▸ **Text block**:
Thursday 23 October 2014

Pokhara 2 - School and life

High Mount School (or Mount High School) 


I need to get my story straight here.  Sometimes I think the while school is funded by the Nepal Education Fund, other times I think there are some students who are not sponsored.  Information from conversations with Mann, (the NEF representative), the Principal and the students differ, but that just might be how I hear things, rather than what they actually say. 


Anyway, it is called a 'boarding school' to signify private education as different from a government school.  No students actually board there.


Because it is festival time, yesterday there were only 4 Class 10 students there, and while Ed, Mann and the Principal visited sponsored families, I sat in on a lesson.  The teacher had a very loud voice. It did echo across the empty yard.  Today was revision on the lenses in a compound microscope and a telescope.  We had a short discussion about how this might have been taught in "my country" and the teacher explained to the students that other countries have "practical classes".   But today we had a white board, a diagram and an explanation. 


Right now I am thinking again about taking technology (and electricity ) for granted.  Even a colour diagram of a telescope might have made a huge difference. Let alone a computer screen with annotations. 


The Principal's wife, who regularly teaches in a government school, was sweeping and cleaning up wood shavings. They had had some new furniture made in the break time.  We swept,  then walked out the back of the school to see the Seti River.  The school is on a sheer cliff face (no fence). 60m below, on the river flood plain there are shanties, and many of the students live there.  These families shovel stones and rocks from the river bed, and carry them up for building materials. In the rainy season, the families might be up to their necks in water, still shovelling. Such determination just to get enough to eat.  On road edges, you can see people shovelling piles of rocks against what almost looks like a wire bed frame. This sorts rocks into sizes, eventually resulting in a fine cement like dust.

▸ **Input data**:

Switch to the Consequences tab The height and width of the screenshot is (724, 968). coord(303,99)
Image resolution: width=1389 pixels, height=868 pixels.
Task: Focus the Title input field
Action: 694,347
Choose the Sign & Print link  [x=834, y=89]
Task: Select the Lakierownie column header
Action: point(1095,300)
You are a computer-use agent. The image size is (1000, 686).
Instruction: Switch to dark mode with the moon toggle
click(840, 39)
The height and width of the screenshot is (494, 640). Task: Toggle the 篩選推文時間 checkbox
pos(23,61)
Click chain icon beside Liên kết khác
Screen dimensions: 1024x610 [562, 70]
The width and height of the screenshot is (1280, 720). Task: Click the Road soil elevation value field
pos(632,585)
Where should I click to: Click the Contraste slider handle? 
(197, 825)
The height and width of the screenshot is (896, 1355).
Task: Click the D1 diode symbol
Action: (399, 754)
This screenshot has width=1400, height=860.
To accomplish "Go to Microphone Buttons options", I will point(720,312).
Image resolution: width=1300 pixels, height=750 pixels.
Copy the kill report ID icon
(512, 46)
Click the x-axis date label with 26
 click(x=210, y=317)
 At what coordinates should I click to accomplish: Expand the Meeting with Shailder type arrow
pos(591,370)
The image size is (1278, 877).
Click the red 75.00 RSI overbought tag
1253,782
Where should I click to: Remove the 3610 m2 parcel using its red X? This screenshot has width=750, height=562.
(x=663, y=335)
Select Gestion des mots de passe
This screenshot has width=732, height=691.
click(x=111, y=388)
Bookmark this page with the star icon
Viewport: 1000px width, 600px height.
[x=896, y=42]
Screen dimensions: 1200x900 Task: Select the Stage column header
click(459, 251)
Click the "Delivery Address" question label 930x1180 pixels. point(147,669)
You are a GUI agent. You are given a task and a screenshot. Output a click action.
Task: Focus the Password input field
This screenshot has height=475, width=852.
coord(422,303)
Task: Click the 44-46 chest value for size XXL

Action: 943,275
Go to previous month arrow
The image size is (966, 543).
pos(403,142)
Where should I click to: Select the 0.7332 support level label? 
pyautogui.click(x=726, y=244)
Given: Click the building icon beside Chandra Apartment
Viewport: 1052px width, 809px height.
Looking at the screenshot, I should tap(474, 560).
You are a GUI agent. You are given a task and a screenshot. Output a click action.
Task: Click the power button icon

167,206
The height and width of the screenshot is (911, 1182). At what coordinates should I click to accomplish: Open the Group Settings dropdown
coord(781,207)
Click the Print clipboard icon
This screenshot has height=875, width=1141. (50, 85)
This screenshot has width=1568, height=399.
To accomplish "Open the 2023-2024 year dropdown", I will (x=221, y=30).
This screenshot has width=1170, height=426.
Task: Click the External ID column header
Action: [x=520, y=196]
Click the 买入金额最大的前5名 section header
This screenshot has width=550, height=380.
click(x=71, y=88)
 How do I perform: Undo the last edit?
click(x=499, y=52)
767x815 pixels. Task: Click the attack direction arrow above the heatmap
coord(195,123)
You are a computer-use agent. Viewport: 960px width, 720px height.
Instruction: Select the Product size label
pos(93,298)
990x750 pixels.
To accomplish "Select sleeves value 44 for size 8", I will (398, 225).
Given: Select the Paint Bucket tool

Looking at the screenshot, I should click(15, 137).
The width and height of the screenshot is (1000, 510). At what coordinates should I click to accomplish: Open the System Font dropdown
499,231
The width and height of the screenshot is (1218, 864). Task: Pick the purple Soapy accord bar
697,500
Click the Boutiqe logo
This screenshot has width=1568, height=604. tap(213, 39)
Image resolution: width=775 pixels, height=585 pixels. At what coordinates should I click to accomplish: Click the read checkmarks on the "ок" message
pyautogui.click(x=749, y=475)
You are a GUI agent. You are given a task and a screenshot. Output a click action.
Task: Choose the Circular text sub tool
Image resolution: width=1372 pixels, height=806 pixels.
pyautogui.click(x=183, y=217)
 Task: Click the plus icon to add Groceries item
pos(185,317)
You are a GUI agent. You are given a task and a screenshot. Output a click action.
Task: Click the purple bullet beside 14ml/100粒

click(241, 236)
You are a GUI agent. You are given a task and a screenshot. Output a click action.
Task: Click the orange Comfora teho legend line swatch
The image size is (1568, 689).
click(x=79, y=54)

▸ **What you are asked to do**: Resume the blog post about the school in Pokhara, picking up right after its final sentence.

▸ **Task result**:
On the way back by taxi, we sat on a steer corner waiting for ...... a cow to move enough for traffic to pass. I watched road works. Ancient men and woman squatted on the road, tapping and hammering away at the rocks, filling in holes with smaller rocks. Another person swept with the bunch of twigs. Across to one side, there were three  44 gallon drums, black and tarry, one suspended over a wood fire.  Another man was stirring it.  He tipped it over into a bucket arrangement, and another man "watered" the road surface with the tarry liquid. I guess it's sort of an Macadam road, with layers of rocks, then a sort of bitumen surface.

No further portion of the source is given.